What to work on | Across the listing that follows, work out how many lines carry the string "panel". Provide that number and nothing else.

=== Section Start ===

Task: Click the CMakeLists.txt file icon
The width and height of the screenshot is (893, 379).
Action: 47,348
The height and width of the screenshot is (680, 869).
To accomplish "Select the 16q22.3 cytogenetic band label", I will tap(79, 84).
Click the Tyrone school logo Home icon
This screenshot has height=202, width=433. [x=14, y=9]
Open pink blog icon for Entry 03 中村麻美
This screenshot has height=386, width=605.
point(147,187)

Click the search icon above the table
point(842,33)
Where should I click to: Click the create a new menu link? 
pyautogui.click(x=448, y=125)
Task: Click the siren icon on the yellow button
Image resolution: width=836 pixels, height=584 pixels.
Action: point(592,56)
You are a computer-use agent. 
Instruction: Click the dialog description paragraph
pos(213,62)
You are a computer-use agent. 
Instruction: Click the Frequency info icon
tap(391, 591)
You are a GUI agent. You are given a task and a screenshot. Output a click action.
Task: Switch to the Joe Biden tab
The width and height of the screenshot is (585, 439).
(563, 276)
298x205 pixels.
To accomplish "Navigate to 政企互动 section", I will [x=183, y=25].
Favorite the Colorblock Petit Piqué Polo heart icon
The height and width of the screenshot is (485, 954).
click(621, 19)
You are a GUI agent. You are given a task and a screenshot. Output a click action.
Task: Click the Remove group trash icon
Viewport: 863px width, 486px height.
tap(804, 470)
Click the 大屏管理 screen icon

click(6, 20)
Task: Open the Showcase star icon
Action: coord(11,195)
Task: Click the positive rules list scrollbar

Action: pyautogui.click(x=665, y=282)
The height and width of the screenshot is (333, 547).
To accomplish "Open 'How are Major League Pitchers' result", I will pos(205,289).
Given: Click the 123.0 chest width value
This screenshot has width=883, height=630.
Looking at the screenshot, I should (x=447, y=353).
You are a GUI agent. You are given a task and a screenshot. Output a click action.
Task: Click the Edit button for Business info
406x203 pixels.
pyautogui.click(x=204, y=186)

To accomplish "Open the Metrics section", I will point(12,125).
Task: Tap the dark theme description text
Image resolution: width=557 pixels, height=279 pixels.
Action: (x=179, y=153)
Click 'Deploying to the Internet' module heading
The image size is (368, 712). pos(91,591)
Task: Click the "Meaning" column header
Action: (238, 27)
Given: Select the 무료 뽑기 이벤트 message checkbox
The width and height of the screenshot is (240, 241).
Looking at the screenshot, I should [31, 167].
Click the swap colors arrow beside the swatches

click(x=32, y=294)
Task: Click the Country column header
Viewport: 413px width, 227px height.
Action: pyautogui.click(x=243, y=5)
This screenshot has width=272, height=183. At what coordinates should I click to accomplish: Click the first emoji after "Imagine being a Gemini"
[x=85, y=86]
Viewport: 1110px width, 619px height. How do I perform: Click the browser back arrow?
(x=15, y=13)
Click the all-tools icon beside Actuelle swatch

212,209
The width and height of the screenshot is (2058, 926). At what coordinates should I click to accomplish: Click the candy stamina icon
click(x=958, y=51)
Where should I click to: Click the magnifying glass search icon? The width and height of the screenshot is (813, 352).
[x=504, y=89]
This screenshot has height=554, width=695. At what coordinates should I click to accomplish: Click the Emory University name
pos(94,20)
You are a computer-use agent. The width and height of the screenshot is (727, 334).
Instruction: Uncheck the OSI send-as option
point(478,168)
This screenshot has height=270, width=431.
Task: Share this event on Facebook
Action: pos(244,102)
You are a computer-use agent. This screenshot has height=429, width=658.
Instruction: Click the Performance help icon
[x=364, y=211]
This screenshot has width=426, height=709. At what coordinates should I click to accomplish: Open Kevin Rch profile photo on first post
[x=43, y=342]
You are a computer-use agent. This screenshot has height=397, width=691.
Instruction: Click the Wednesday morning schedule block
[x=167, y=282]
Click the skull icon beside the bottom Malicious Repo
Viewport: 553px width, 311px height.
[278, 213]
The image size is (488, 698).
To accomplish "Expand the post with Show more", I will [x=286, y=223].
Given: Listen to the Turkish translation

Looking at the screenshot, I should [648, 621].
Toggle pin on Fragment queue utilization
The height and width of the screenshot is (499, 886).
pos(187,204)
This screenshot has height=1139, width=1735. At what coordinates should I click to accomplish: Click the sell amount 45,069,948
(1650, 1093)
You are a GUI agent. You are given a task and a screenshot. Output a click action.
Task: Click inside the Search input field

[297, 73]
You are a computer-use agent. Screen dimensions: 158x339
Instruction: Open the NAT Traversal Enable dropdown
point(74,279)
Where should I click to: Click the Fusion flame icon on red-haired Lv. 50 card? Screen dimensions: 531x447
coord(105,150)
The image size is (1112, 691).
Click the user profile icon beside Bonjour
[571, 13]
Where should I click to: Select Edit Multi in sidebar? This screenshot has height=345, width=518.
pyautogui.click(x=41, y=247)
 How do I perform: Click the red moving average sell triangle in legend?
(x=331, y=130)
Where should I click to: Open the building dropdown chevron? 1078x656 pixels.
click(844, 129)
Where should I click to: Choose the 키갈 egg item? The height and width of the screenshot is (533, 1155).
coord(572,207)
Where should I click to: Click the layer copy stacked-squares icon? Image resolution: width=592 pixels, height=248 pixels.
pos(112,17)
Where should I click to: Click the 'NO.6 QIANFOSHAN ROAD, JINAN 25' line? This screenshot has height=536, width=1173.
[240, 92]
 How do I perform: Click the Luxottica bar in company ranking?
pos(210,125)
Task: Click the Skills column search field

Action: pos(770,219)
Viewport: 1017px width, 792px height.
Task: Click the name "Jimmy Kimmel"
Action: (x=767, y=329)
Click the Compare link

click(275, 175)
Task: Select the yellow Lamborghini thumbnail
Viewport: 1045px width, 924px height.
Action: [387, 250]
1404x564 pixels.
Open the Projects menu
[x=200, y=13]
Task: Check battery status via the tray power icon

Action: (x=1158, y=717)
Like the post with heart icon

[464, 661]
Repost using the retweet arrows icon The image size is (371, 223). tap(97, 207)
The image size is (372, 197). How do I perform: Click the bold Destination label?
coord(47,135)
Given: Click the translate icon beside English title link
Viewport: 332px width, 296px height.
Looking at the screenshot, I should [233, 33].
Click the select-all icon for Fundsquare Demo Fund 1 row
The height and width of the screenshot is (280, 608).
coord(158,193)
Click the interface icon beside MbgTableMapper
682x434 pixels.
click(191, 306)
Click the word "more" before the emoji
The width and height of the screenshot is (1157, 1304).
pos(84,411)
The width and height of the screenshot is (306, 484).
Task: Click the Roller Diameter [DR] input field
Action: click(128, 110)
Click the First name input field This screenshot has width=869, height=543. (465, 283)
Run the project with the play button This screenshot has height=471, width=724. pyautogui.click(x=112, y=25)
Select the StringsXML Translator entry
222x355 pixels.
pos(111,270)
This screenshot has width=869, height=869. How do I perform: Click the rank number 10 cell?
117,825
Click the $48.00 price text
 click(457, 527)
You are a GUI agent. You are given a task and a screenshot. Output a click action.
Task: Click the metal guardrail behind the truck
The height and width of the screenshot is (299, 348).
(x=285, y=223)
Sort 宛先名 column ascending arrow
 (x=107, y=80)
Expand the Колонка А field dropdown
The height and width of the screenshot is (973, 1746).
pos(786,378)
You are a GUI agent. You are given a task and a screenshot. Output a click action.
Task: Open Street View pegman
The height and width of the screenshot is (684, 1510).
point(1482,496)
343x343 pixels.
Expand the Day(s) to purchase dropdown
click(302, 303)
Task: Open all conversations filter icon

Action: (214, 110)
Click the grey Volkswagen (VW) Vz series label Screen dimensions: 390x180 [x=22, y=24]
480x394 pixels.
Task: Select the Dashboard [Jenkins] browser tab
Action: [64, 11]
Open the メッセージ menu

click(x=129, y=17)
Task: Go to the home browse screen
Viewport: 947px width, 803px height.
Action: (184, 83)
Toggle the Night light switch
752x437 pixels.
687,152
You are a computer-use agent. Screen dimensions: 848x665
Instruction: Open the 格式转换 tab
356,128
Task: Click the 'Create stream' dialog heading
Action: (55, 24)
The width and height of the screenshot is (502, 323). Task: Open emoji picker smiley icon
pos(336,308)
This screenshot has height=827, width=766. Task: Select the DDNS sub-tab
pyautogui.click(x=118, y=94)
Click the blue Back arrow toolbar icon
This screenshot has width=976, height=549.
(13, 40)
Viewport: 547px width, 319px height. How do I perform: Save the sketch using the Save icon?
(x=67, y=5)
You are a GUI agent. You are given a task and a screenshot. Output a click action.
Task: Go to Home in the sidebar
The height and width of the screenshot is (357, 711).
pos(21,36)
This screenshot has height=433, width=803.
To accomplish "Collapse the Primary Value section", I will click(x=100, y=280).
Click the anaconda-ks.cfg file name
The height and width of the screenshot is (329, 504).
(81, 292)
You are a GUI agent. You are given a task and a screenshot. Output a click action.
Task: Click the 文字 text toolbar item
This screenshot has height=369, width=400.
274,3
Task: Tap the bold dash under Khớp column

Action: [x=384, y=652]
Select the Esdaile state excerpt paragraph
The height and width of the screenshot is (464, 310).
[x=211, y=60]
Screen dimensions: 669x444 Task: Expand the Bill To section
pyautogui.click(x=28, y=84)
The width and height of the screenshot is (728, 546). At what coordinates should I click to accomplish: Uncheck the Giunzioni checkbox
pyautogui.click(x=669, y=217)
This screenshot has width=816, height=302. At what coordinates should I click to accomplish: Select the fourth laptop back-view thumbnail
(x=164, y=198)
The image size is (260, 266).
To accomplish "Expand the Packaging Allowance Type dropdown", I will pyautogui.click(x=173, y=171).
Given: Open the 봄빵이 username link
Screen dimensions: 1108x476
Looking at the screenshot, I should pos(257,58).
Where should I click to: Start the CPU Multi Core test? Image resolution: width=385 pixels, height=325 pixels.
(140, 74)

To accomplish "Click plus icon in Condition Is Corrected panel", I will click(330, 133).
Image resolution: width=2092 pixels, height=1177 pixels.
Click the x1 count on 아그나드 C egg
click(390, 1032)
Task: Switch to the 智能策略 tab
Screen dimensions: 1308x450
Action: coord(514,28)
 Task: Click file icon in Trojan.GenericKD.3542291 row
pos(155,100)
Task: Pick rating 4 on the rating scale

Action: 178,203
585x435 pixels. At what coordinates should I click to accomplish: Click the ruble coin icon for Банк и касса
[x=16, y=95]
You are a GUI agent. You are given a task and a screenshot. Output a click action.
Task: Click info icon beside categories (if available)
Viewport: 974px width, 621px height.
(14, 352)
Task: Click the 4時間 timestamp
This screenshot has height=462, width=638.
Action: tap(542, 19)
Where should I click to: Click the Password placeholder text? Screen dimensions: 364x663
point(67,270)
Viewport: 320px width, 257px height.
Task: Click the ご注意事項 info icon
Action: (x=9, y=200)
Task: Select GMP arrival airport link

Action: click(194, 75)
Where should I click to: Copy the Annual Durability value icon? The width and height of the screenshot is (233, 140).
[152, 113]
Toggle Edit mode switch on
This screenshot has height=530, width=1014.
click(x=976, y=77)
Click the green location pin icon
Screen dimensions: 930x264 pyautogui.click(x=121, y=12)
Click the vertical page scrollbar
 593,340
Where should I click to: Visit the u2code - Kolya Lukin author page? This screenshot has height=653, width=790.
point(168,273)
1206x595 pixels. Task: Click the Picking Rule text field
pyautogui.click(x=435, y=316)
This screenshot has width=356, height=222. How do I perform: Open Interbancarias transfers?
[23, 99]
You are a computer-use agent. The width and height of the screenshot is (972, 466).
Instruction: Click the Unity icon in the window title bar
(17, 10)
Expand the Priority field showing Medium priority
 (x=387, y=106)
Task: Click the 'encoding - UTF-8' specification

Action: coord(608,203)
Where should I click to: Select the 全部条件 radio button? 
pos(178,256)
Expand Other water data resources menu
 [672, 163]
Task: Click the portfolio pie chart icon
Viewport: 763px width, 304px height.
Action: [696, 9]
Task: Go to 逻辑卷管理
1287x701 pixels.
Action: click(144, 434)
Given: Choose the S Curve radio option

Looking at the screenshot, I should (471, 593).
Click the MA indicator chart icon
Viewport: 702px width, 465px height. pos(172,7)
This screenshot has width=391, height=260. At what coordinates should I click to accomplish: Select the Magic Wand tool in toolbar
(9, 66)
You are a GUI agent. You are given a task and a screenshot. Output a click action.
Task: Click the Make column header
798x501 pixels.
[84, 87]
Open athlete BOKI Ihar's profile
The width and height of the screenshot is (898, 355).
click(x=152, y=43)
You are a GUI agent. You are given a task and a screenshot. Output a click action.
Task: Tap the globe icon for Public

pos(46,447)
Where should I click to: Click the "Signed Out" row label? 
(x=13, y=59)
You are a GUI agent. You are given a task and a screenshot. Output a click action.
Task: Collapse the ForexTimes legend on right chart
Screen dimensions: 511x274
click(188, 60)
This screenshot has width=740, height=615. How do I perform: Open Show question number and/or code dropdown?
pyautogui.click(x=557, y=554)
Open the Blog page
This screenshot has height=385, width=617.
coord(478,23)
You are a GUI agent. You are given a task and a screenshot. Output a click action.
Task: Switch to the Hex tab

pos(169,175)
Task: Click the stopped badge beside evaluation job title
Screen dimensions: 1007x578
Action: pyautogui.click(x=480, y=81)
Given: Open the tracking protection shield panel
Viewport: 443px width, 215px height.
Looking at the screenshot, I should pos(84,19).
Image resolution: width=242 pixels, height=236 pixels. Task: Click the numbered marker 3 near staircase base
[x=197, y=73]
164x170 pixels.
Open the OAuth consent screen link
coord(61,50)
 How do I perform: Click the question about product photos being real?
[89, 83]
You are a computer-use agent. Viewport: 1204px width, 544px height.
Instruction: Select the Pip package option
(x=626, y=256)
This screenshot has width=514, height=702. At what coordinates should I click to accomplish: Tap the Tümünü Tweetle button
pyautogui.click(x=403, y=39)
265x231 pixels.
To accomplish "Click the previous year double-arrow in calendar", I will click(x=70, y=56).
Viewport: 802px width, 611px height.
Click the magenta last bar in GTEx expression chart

=== Section End ===

Response to this exercise | 2